YOUR INSTRUCTIONS
Every line of the data needs to be returned exactly.

Stored items
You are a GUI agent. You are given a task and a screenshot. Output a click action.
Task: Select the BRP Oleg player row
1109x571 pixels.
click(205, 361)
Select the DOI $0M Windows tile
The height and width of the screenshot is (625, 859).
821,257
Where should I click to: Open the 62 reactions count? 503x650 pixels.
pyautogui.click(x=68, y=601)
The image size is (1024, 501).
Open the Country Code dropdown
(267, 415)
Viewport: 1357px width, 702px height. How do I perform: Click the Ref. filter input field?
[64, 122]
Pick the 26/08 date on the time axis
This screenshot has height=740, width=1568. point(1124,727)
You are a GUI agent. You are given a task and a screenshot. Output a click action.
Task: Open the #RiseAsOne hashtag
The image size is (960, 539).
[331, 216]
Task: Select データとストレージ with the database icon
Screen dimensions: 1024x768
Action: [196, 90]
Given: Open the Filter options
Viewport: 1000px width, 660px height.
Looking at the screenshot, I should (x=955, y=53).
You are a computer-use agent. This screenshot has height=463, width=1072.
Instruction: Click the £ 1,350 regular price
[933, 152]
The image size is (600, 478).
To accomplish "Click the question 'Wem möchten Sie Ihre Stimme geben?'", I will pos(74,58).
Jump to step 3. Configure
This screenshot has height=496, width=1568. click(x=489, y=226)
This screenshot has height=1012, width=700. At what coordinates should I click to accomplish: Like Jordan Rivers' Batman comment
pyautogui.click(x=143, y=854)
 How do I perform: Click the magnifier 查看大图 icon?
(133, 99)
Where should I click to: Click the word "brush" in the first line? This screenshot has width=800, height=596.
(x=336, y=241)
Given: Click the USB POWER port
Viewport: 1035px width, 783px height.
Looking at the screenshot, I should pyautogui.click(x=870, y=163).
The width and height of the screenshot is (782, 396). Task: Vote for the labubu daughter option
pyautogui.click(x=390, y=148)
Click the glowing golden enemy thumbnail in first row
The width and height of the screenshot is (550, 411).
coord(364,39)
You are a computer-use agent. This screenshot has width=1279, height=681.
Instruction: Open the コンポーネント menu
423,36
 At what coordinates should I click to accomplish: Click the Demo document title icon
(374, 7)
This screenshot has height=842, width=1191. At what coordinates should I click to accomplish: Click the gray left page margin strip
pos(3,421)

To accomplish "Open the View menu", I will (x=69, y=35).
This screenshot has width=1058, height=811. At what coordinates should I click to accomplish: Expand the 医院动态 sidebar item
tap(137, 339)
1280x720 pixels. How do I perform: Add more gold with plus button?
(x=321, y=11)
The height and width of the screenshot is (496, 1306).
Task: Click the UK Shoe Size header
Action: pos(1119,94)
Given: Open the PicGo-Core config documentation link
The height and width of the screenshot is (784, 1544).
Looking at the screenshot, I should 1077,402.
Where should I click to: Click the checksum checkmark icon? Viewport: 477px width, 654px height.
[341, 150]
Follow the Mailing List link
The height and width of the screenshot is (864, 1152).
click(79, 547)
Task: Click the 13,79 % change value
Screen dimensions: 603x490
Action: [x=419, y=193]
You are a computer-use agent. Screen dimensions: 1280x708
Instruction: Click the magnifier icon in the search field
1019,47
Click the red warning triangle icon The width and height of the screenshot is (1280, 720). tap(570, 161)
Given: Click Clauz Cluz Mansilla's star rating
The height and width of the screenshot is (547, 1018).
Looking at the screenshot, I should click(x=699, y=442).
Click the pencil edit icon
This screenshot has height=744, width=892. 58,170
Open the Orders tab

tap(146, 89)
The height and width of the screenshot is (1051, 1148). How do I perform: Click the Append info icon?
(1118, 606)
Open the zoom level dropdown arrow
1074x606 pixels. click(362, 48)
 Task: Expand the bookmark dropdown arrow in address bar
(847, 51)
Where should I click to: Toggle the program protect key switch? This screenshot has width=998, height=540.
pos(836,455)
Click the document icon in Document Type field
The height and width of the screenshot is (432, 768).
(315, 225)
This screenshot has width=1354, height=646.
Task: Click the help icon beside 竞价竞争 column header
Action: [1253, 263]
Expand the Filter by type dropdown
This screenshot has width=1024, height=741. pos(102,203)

SOLUTION FOR THIS PROBLEM
You are a GUI agent. You are given a task and a screenshot. Output a click action.
Task: Select the BRP Oleg player row
1109x571 pixels.
click(205, 361)
Select the DOI $0M Windows tile
The height and width of the screenshot is (625, 859).
821,257
Where should I click to: Open the 62 reactions count? 503x650 pixels.
pyautogui.click(x=68, y=601)
The image size is (1024, 501).
Open the Country Code dropdown
(267, 415)
Viewport: 1357px width, 702px height. How do I perform: Click the Ref. filter input field?
[64, 122]
Pick the 26/08 date on the time axis
This screenshot has height=740, width=1568. point(1124,727)
You are a GUI agent. You are given a task and a screenshot. Output a click action.
Task: Open the #RiseAsOne hashtag
The image size is (960, 539).
[331, 216]
Task: Select データとストレージ with the database icon
Screen dimensions: 1024x768
Action: [196, 90]
Given: Open the Filter options
Viewport: 1000px width, 660px height.
Looking at the screenshot, I should (x=955, y=53).
You are a computer-use agent. This screenshot has height=463, width=1072.
Instruction: Click the £ 1,350 regular price
[933, 152]
The image size is (600, 478).
To accomplish "Click the question 'Wem möchten Sie Ihre Stimme geben?'", I will pos(74,58).
Jump to step 3. Configure
This screenshot has height=496, width=1568. click(x=489, y=226)
This screenshot has height=1012, width=700. At what coordinates should I click to accomplish: Like Jordan Rivers' Batman comment
pyautogui.click(x=143, y=854)
 How do I perform: Click the magnifier 查看大图 icon?
(133, 99)
Where should I click to: Click the word "brush" in the first line? This screenshot has width=800, height=596.
(x=336, y=241)
Given: Click the USB POWER port
Viewport: 1035px width, 783px height.
Looking at the screenshot, I should pyautogui.click(x=870, y=163).
The width and height of the screenshot is (782, 396). Task: Vote for the labubu daughter option
pyautogui.click(x=390, y=148)
Click the glowing golden enemy thumbnail in first row
The width and height of the screenshot is (550, 411).
coord(364,39)
You are a computer-use agent. This screenshot has width=1279, height=681.
Instruction: Open the コンポーネント menu
423,36
 At what coordinates should I click to accomplish: Click the Demo document title icon
(374, 7)
This screenshot has height=842, width=1191. At what coordinates should I click to accomplish: Click the gray left page margin strip
pos(3,421)

To accomplish "Open the View menu", I will (x=69, y=35).
This screenshot has width=1058, height=811. At what coordinates should I click to accomplish: Expand the 医院动态 sidebar item
tap(137, 339)
1280x720 pixels. How do I perform: Add more gold with plus button?
(x=321, y=11)
The height and width of the screenshot is (496, 1306).
Task: Click the UK Shoe Size header
Action: pos(1119,94)
Given: Open the PicGo-Core config documentation link
The height and width of the screenshot is (784, 1544).
Looking at the screenshot, I should 1077,402.
Where should I click to: Click the checksum checkmark icon? Viewport: 477px width, 654px height.
[341, 150]
Follow the Mailing List link
The height and width of the screenshot is (864, 1152).
click(79, 547)
Task: Click the 13,79 % change value
Screen dimensions: 603x490
Action: [x=419, y=193]
You are a computer-use agent. Screen dimensions: 1280x708
Instruction: Click the magnifier icon in the search field
1019,47
Click the red warning triangle icon The width and height of the screenshot is (1280, 720). tap(570, 161)
Given: Click Clauz Cluz Mansilla's star rating
The height and width of the screenshot is (547, 1018).
Looking at the screenshot, I should click(x=699, y=442).
Click the pencil edit icon
This screenshot has height=744, width=892. 58,170
Open the Orders tab

tap(146, 89)
The height and width of the screenshot is (1051, 1148). How do I perform: Click the Append info icon?
(1118, 606)
Open the zoom level dropdown arrow
1074x606 pixels. click(362, 48)
 Task: Expand the bookmark dropdown arrow in address bar
(847, 51)
Where should I click to: Toggle the program protect key switch? This screenshot has width=998, height=540.
pos(836,455)
Click the document icon in Document Type field
The height and width of the screenshot is (432, 768).
(315, 225)
This screenshot has width=1354, height=646.
Task: Click the help icon beside 竞价竞争 column header
Action: [1253, 263]
Expand the Filter by type dropdown
This screenshot has width=1024, height=741. pos(102,203)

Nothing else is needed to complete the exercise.